Lipid-injured hepatocytes release sOPN to improve macrophage migration via CD44 engagement and pFak-NFκB signaling

肝细胞 脂毒性 巨噬细胞 炎症 细胞生物学 下调和上调 肝星状细胞 细胞迁移 骨桥蛋白 生物 CD44细胞 化学 细胞 内分泌学 免疫学 生物化学 体外 胰岛素抵抗 胰岛素 基因
作者
Xin Jiang,Fan Zhang,Xueying Ji,Fangyuan Dong,Huiyuan Yu,Mengzhou Xue,Yixuan Qiu,Fan Yang,Xiaona Hu,Zhijun Bao
出处
期刊:Cytokine [Elsevier]
卷期号:142: 155474-155474 被引量:4
标识
DOI:10.1016/j.cyto.2021.155474
摘要

The key characteristics in the pathogenesis of nonalcoholic steatohepatitis (NASH) are hepatic lipotoxicity, inflammatory cell infiltration (activated macrophages, in part), and varying degrees of fibrosis. The fatty acid palmitate (PA) can cause hepatocyte cellular dysfunction, but whether and how this process contributes to macrophage-associated inflammation is not well understood. This study aimed to explore whether lipid-injured hepatocytes result in the secretion of osteopontin (sOPN), and how sOPN induces macrophage migration to steatosis hepatocytes. Human hepatocellular carcinoma HepG2 cells were incubated with PA to establish the lipotoxicity in hepatocytes model in vitro. The released sOPN was isolated, characterized, and applied to macrophage-like cells differentiated from the human monocytic cell line THP-1 cells. C57BL/6 mice were fed either chow or a diet high in fructose–fat–glucose (FFG) to induce NASH in vivo. Some NASH model mice were also given siSPP1 for two weeks to inhibit the expression of OPN. Related tissues were collected and analyzed by histology, immunofluorescence, ELISA, qRT-PCR, and western blotting. PA upregulated OPN expression and release in human hepatocytes, which drove the migration of macrophages. Incubation of HepG2 cells with palmitate increased mRNA expression and secretion of OPN in cell culture supernatants.

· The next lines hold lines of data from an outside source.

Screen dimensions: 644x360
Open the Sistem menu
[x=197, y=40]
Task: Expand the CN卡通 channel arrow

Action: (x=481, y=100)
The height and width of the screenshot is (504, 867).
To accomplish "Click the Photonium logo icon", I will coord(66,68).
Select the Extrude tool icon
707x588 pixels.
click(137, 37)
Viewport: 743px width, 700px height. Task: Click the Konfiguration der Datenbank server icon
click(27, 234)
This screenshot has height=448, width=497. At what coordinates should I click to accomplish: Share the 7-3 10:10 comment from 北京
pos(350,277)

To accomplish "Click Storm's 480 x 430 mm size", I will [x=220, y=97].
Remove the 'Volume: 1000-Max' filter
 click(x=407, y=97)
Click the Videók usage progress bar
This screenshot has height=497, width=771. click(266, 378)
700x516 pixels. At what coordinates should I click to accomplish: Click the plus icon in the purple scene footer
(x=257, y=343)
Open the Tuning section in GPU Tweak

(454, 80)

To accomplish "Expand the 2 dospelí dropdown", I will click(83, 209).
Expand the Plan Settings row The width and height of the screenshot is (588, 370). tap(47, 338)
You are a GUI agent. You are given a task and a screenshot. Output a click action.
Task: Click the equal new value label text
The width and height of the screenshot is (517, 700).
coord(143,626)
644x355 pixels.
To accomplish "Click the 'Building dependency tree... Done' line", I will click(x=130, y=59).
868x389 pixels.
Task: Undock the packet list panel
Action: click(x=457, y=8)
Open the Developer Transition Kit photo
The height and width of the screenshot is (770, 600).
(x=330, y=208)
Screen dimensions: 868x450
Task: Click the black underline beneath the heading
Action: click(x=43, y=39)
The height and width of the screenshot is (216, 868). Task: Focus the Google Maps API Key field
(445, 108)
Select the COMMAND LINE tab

Compared with the BSA and siSPP1 groups, treatment with the supernatant derived from PA-treated hepatocytes promoted macrophage migration and activation. The sOPN induction of macrophage migration occurred via CD44 engagement and activation of the pFak-NFκB signaling pathway. Likewise, administration of siSPP1 to NASH mice inhibited the expression and release of OPN, which was associated with decreased liver dysfunction, inflammatory cell infiltration, and even fibrosis. sOPN, which is released from lipid-injured hepatocytes, emerges as a cytokine driving the migration of macrophages, contributing to an inflammatory response in NASH.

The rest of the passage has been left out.